I’m at my computer, halfway through my to-do list for the morning – all I have left to do is update the website, create a couple of new graphics, edit a press release, clean the bathroom, eat some toast, wash my hair, create and send out a newsletter, and return or organize about 30 or 40 emails. The emails, having to do with bookings, coachings, rehearsals and ordering of supplies, will require auxiliary work of their own before I can respond to them. As I lick some marmalade (made it myself) off my finger, the phone rings. I pick it up (mistake number 1).
It’s a person I know in show business and after the standard opening chatter, she says, “What are you doing next Tuesday? I want to buy you lunch and pick your brain.”
I get an instant headache. What’s even worse is the fact that she doesn’t even know she’s imposing on me. She may even think that her saying those words is a sort of left-handed compliment. “You, Cheryl, have a brain so full of good stuff that I want to pick some of it.”
No, thank you. I don’t want my brain picked. The very words “pick your brain” make me flinch inside. It’s like some magpie with a sharp beak is up there looking at all the shiny bits lodged in my gray matter. Like my head is a bin at a flea market, and hopefully I’ve got some stuff in there that she could use.

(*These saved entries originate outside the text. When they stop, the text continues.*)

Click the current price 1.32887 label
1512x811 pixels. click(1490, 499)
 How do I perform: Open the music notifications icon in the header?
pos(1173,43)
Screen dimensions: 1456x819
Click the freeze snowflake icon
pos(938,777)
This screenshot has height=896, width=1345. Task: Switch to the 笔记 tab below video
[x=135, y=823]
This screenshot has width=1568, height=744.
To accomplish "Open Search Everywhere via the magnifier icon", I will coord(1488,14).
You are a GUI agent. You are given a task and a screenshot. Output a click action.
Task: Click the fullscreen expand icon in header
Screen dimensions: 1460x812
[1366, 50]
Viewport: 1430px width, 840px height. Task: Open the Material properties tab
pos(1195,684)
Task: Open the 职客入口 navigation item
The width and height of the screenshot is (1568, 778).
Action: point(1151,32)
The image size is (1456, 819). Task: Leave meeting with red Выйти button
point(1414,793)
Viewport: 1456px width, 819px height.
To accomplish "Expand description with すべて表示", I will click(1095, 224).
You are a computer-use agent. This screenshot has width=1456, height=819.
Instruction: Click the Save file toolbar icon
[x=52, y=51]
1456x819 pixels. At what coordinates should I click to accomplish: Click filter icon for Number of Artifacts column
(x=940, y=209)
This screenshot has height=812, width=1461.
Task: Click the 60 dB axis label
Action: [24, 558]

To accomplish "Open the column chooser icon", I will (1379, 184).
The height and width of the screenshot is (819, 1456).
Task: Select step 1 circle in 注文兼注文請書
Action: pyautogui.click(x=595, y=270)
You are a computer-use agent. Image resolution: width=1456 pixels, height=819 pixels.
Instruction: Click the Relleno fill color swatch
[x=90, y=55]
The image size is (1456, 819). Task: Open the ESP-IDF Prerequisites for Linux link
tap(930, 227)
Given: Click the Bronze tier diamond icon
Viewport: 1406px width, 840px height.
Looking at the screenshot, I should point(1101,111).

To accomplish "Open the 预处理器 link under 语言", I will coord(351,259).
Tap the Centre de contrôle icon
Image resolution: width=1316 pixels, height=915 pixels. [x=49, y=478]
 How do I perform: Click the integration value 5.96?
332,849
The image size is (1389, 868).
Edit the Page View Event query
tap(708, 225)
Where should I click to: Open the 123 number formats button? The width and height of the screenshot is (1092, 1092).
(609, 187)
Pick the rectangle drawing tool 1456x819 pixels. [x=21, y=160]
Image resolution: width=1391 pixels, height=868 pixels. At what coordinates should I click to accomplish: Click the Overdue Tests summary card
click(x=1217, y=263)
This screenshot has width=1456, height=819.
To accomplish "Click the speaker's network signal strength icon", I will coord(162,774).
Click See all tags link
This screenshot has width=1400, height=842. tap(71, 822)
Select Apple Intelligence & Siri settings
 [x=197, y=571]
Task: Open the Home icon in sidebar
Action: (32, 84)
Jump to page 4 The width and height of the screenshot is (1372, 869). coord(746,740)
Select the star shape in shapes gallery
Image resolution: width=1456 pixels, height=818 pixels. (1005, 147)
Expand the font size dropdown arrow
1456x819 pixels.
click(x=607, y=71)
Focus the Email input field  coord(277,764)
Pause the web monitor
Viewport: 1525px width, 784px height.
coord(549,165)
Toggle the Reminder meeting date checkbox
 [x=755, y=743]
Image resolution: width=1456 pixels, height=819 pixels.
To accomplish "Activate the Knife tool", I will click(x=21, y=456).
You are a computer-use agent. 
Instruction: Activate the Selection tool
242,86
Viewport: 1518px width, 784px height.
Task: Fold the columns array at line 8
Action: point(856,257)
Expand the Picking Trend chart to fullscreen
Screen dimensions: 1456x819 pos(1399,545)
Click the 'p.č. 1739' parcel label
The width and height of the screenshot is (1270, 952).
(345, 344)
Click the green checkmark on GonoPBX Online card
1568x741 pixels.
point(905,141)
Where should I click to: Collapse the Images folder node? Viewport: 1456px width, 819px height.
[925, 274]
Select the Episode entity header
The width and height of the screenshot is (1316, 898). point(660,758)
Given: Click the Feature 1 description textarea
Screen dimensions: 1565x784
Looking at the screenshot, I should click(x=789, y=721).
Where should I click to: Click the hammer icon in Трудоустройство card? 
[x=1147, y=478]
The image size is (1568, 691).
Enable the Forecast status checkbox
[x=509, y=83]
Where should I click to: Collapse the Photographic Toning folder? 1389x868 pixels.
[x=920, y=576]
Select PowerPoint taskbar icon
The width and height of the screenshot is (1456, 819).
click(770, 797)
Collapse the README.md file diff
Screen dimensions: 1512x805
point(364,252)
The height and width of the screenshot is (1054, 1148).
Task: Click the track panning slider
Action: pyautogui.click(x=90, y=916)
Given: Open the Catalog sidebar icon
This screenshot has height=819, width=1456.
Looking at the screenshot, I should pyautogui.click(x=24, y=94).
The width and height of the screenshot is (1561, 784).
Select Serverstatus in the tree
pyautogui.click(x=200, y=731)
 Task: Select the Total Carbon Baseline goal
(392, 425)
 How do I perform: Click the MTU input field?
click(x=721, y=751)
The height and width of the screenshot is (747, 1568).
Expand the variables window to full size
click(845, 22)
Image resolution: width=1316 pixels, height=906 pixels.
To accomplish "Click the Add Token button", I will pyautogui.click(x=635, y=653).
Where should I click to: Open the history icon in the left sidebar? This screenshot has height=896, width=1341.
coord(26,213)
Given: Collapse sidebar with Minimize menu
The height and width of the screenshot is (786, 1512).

I have learned how to respond to the “pick your brain” request. If I like the person, and they deserve a break, I often say, “I do so dislike that phrase, ‘pick your brain.’ How about this? You tell me what you are trying to do, and if I have an idea, I’ll share it with you. We can spend up to 15 minutes at this. After that, we’re on the clock and I charge $75 an hour – and that’s my extra-special friends’ rate.”
If I don’t know the person well enough to make them a special deal, I cut straight to the hourly rate, and hand them my business card.
I’m happy to say that I have rarely been misunderstood when I offer these responses. Most people appreciate me being straightforward. I like to think that they will think twice before using that unfortunate phrase again. I believe they understand the implicit message, that advice one shares, after years of work at one’s craft, is worth something – that other people’s time and knowledge are worth something.
For those of you who might not know this already, the best way to get advice, free or otherwise, is to say, “I would love to ask your advice. What is your fee for a consultation?”